Love at first sight

Version 2

November 16, 2016 marked the 20th anniversary of the day I met my husband. It was a chance meeting. Neither of us was planning to be at the place we met on that particular day. I was standing in line to use the washroom. He was chatting on a payphone (remember those days?). It sounds ridiculous, but our eyes met. And just like that, my life was forever changed.

When we met, I was already mama to a beautiful boy. He and I opened our circle to include one more in our tiny family. Then one wedding and a few years later, we added a daughter into the lovely mix and a year after that, another one. Bliss. This was everything I had ever wanted. 

Twenty years later, I’m still very grateful for that random meeting because the result has become the the epicentre of every single thing I value and love. But like anything worth cherishing for a lifetime, it’s complex and exquisite with parts that are breathtaking, parts that are bruised and parts that are yet to be discovered.

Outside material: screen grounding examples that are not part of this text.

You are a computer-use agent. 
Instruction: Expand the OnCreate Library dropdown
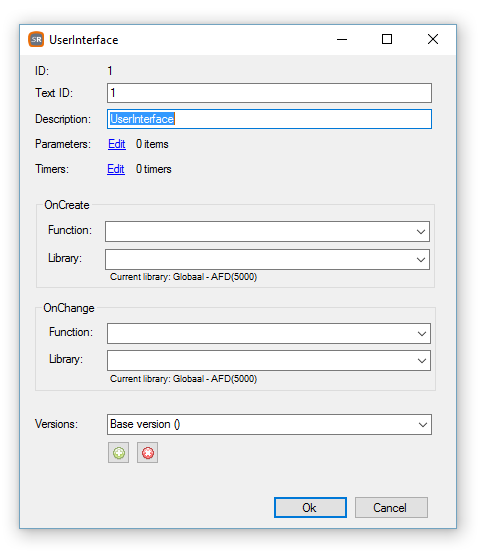pyautogui.click(x=421, y=260)
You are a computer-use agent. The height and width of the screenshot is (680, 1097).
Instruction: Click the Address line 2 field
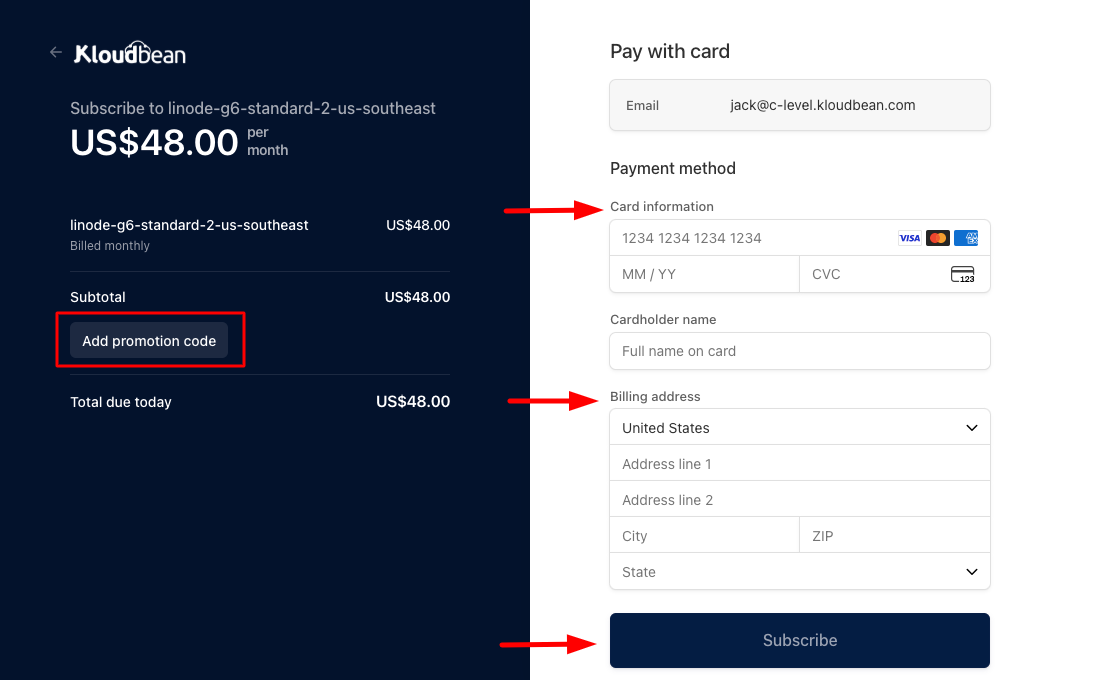point(800,500)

This love of ours has been an adventure from the very beginning and it’s certainly never been boring. We’ve made our way along epic pathways, overcoming obstacles, slaying the occasional dragon and high-five-ing when we’ve arrived at success points. All relationships are multifaceted, no matter how they happen to begin. Ours is woven through with golden moments, complex threads from the lives that came before our meeting and also many everyday ‘what is your problem?’ irritations that do their best to chip away at what’s good. There has been much joy and there has been darkness, loss and debilitating stress. There have been huge wins and also heartbreaking wakeup calls urging us both to do things differently as partners, as parents and as people.

In a weird way, I’m as grateful for the challenges as I am for the gold. They’ve led to many defining moments in my life with my husband. Like Joseph Campbell said, “It is by going down into the abyss that we recover the treasures of life.” For whatever reasons, the two of us don’t live life skimming the surface, which is too bad, because it looks so peaceful. Nope, we ‘go there’ to the deep, messy, raw and precarious experiences of life that most rational people neatly avoid. Each of us did this before we met and we continue to do it as partners in life, as parents and in our professional and personal endeavours. It’s exhausting and exhilarating but out of it comes the truest sense of trust, tenderness, connection and certainty in who I’ve chosen to love for my lifetime.

‘Love at first sight’ is such a trite phrase, I know. But once in a while, it is just the truth. I’m not sure why, but the guy I met while standing in line for the bathroom in a place I didn’t even intend on being while he chatted on a payphone in the very same place in just as unlikely a scenario … this man was meant to be my partner. It hasn’t always been easy, but it’s always been right.